In the course of normal “discovery”—the process by which each side can request relevant documents from the other—plaintiff’s counsel had obtained and read all of this information. Counsel concluded, not surprisingly, that there must be a problem for the board to be so concerned and to have responded so elaborately in multiple ways.
Sniffing out the source
I saw something very different. The policies appeared better suited for a medium-sized or larger regional bank. One particularly strong example: The documents contained an extreme degree of specificity on the acceptability of collateral that it was unlikely that this bank ever would see within its trade area.
My concern then shifted to whether such a policy reflected the culture of the institution or whether it was simply “filler” material designed to check off an item on a long list.
I concluded—and later confirmed—that the loan policy was found on the internet and selected for its apparent thoroughness, rather than any relevance to the local situation.
One telltale example: This is a state-chartered bank and the reference to the chief financial officer of the bank identified the title of “Cashier.”
“Cashier” is a banking title unique to national banks, while “Treasurer” is the corresponding title among state-chartered institutions.
The Conflicts of Interest Policy was also referred to as the Ethics Program. Are ethics programs common or necessary in relatively small community bank environments?
They are required in publicly traded companies dating back to the legislative aftermath of the Enron collapse. But I doubted the value or the utility of the lengthy document I reviewed. A simple statement on what constitutes unacceptable behavior, with examples, is probably sufficient.

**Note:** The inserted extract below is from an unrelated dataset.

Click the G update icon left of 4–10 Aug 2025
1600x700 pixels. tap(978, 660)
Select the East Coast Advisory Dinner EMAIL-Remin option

I raise these issues as “below the radar” examples of where policies and statements do not match practice. We’re all familiar with the exalted language of mission, vision, and values statements. And we’ve seen the frequent disconnects of individual practice that’s come to light in several recent settlements of litigation and enforcement actions of large banks and financial enterprises.
But here is an example of operational and aspirational disconnects at a relatively small bank level. I submit that they can be problematic—not in the sense of prohibiting inappropriate behavior but for the possibility of suggesting problems exist for which the policy statements were designed to address.
Nor do elaborate statements at the operational level necessarily enhance the value of such documents in terms credibility or compliance by the staff.
One size never fits all
This is another way of suggesting that a community bank’s policies should accurately reflect the desired culture and attitudes of the bank. “Off the shelf” solutions can be helpful starting points. But the final documents should reflect local, on the ground reality for that particular bank.
Large institutions must be managed with a higher degree of formality for consistency of action and outcomes. But in smaller institutions, where most staff contacts consist of frequent face-to-face interactions, the expectations should be no less rigorous but can be conveyed and received in more personal ways.
I suspect that we’re on the verge of considerable change in our industry’s business outlook and the way in which we’re externally overseen. It’s time that we update our suite of policies to reflect conditions and attitudes that are truly local and not remote or “other worldly” in their impersonality.
Rigorous compliance with law and regulation has been the norm since the Great Recession and the banking collapse beginning in 2008. The incoming Trump Administration has promised to work toward lightening the regulatory burden on banks and financial institutions. So it’s time to prune away the clutter that may have accumulated around our stated policies in the last several years.